• Task prompt:
Among the lines of data below, reproduce only those from the one with "The height and width of the screenshot is (514, 825)." through the one with "This screenshot has width=565, height=381.", exactly as they stand, both ends included.

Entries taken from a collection
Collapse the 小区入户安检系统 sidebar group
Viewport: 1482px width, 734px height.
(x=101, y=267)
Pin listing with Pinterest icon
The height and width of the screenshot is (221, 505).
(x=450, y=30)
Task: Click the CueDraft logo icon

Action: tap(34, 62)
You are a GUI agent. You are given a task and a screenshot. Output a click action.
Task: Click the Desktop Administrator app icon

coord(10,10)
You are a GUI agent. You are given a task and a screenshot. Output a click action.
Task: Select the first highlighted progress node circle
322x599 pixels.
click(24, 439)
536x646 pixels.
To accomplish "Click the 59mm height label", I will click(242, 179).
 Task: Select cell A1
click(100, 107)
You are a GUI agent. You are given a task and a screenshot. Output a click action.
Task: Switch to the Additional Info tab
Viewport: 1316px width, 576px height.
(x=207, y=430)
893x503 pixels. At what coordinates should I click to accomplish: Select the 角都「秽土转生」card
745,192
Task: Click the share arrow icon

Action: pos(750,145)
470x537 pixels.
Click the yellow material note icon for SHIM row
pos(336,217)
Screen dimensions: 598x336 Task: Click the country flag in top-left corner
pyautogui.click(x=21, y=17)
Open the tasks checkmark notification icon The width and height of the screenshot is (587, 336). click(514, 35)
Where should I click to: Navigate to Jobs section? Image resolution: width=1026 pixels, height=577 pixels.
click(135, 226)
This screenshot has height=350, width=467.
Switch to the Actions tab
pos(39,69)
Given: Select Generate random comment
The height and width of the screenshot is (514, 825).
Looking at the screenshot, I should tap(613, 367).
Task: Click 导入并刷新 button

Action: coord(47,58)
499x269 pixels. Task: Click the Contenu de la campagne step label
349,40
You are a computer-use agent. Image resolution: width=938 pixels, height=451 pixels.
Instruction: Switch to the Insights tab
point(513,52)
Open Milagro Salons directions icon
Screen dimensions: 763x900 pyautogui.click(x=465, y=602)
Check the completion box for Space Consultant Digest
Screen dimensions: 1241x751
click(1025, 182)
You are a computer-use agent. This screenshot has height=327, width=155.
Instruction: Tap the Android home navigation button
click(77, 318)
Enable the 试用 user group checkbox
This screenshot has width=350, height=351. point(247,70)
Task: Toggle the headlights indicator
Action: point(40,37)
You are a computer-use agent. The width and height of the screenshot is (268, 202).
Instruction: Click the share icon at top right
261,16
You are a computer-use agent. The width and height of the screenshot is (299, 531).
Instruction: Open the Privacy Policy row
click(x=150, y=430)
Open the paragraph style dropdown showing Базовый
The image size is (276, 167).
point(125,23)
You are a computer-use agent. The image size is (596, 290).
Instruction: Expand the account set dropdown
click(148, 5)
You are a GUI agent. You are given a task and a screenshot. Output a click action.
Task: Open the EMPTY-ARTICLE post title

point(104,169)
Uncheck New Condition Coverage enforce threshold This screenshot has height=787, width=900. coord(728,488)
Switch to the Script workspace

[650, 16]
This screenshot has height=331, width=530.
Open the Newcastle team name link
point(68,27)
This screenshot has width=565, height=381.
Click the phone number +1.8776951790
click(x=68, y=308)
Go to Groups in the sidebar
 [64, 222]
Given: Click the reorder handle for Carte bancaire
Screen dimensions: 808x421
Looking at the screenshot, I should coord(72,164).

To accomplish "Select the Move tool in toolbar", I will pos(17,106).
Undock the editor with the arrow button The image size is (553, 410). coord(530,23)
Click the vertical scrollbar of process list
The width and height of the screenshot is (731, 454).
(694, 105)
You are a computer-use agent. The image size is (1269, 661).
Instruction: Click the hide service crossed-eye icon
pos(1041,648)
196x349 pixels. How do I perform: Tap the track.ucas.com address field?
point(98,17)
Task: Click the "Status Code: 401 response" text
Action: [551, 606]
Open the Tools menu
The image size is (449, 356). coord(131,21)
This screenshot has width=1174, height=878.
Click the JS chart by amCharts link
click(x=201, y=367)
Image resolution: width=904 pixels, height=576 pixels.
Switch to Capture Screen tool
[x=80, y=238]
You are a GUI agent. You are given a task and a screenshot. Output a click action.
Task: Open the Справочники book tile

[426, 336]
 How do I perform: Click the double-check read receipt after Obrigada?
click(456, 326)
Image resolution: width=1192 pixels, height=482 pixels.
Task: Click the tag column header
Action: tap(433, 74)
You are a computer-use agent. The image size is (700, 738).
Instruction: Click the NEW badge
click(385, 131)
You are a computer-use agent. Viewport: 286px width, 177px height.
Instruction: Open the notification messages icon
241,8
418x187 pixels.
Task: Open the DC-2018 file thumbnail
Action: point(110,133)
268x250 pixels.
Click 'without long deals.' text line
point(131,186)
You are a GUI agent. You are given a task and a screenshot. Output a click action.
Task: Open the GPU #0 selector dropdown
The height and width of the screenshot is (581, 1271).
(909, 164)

• Solution to this problem:
The height and width of the screenshot is (514, 825).
Looking at the screenshot, I should tap(613, 367).
Task: Click 导入并刷新 button

Action: coord(47,58)
499x269 pixels. Task: Click the Contenu de la campagne step label
349,40
You are a computer-use agent. Image resolution: width=938 pixels, height=451 pixels.
Instruction: Switch to the Insights tab
point(513,52)
Open Milagro Salons directions icon
Screen dimensions: 763x900 pyautogui.click(x=465, y=602)
Check the completion box for Space Consultant Digest
Screen dimensions: 1241x751
click(1025, 182)
You are a computer-use agent. This screenshot has height=327, width=155.
Instruction: Tap the Android home navigation button
click(77, 318)
Enable the 试用 user group checkbox
This screenshot has width=350, height=351. point(247,70)
Task: Toggle the headlights indicator
Action: point(40,37)
You are a computer-use agent. The width and height of the screenshot is (268, 202).
Instruction: Click the share icon at top right
261,16
You are a computer-use agent. The width and height of the screenshot is (299, 531).
Instruction: Open the Privacy Policy row
click(x=150, y=430)
Open the paragraph style dropdown showing Базовый
The image size is (276, 167).
point(125,23)
You are a computer-use agent. The image size is (596, 290).
Instruction: Expand the account set dropdown
click(148, 5)
You are a GUI agent. You are given a task and a screenshot. Output a click action.
Task: Open the EMPTY-ARTICLE post title

point(104,169)
Uncheck New Condition Coverage enforce threshold This screenshot has height=787, width=900. coord(728,488)
Switch to the Script workspace

[650, 16]
This screenshot has height=331, width=530.
Open the Newcastle team name link
point(68,27)
This screenshot has width=565, height=381.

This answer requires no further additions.